Of course, “biologically plausible” is not a standard likely to inspire a fantastic degree of public confidence. But the predicament the U.K. finds itself in, with skyrocketing infection and hospitalization rates, has turned a public health dilemma into an ethical one.

“This is not a simple problem,” added Stephen Evans, a professor of pharmacoepidemiology at the London School of Hygiene and Tropical Medicine, commenting on the U.K.’s decision last week. “The idea that there is a definite clear-cut answer is not true because respected scientists differ in their views.”

What the data says

The Pfizer BioNtech vaccine trials did not compare variations in dosing regimens, noted a paper published in the BMJ, the British medical journal, while trials from the Oxford AstraZeneca vaccine suggested a longer gap could in fact improve immunity—but the numbers of people on which that gap was tested is small.

There’s a potential saving grace: the vaccines, by traditional measures, are remarkably potent. While the Pfizer and BioNTech vaccine, for example, requires two doses to achieve 95% effectiveness, the success of the first dose is still 52%, according to the vaccine’s trials.

And, in a crisis, even that reduced efficacy can do plenty of good. “When resources of doses and people to vaccinate are limited, then vaccinating more people with potentially less efficacy is demonstrably better than a fuller efficacy in only half,” said Evans, at the London School of Hygiene and Tropical Medicine.
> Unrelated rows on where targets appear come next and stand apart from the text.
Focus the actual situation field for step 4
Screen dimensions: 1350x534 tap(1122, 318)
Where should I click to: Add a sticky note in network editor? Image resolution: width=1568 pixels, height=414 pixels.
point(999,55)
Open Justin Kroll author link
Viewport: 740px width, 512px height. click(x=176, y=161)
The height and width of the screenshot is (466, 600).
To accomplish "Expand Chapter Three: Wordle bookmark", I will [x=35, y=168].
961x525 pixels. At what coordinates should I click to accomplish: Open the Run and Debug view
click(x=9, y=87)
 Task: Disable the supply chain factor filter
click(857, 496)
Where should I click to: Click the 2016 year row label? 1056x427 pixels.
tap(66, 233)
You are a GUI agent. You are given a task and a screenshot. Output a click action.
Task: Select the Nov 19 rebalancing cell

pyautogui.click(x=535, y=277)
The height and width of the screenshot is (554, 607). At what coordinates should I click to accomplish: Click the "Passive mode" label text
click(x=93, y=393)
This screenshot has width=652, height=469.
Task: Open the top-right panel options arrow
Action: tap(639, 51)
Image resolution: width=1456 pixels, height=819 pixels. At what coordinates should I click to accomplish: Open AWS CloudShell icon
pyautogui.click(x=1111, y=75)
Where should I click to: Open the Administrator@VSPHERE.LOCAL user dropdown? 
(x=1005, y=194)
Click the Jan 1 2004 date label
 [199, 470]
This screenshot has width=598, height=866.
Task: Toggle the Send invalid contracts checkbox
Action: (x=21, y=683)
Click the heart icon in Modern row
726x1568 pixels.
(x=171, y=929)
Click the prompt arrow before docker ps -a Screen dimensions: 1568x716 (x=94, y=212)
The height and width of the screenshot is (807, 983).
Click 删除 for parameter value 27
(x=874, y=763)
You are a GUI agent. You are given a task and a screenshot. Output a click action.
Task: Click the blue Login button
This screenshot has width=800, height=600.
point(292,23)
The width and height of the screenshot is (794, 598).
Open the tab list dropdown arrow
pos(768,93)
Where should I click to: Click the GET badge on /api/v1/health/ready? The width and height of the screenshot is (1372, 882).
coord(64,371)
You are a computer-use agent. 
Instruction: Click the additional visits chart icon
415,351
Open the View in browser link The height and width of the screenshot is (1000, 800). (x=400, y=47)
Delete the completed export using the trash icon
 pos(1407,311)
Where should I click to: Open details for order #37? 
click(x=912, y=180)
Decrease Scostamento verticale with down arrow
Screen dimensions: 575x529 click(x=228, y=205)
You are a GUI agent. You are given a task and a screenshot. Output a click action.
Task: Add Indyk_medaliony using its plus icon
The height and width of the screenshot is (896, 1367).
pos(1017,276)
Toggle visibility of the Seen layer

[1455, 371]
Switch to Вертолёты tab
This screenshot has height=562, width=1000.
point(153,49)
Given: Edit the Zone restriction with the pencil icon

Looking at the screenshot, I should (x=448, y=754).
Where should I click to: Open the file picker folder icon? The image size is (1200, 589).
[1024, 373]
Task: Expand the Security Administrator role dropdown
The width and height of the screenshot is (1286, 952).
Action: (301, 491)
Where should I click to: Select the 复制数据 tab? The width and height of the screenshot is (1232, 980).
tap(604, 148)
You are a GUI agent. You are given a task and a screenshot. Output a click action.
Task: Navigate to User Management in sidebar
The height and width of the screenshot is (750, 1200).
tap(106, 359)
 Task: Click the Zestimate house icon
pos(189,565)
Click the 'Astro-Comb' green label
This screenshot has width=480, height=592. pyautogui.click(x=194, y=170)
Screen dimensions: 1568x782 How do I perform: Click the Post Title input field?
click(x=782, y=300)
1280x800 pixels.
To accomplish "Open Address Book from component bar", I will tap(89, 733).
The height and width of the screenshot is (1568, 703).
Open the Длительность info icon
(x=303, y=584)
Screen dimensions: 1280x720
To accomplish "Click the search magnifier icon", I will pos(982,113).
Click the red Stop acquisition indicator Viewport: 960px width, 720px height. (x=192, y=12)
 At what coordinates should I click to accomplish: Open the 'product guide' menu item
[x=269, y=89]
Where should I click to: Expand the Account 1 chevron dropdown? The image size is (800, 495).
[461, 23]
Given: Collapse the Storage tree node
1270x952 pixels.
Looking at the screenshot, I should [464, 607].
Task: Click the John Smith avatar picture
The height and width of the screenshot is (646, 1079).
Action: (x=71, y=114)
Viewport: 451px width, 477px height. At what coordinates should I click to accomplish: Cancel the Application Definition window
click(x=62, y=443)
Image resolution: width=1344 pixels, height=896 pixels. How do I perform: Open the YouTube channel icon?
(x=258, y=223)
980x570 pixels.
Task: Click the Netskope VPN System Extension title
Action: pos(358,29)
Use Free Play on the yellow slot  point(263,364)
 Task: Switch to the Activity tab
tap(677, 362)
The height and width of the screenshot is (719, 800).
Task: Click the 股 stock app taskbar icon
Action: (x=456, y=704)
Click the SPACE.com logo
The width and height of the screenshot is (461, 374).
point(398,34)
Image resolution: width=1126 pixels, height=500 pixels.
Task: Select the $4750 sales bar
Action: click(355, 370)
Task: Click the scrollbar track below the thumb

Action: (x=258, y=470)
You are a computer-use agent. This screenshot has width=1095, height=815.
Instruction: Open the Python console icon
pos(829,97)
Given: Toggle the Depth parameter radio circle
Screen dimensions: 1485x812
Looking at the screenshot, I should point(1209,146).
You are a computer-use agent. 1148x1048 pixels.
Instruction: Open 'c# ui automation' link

But it’s not so cut-and-dried. There are warnings that the success of waiting longer to administer a second dose may vary widely, based on the vaccine itself. The Oxford-AstraZeneca vaccine, and others which rely on a viral vector to provide immunity, may in fact benefit from a longer wait between two doses; but RNA-based vaccines like the Moderna and Pfizer vaccines could have fundamentally different responses, according to scientists.

Such potential differences may mean that the smartest approach would be to vary time between doses, not just based on the vaccine, but the recipient, argues Stephen Griffin, an associate professor in the school of medicine at the University of Leeds. For example, it may mean sticking as close as possible to the trial-determined 21-day window that the Pfizer-BioNTech vaccine calls for for, say, a more vulnerable patient while allowing for more flexible ranges for other healthier ones.

However, that would be an approach that allowed for some level of flexibility—something that desperate governments, struggling with death rates and vaccine shortages, may be perilously low on, as well.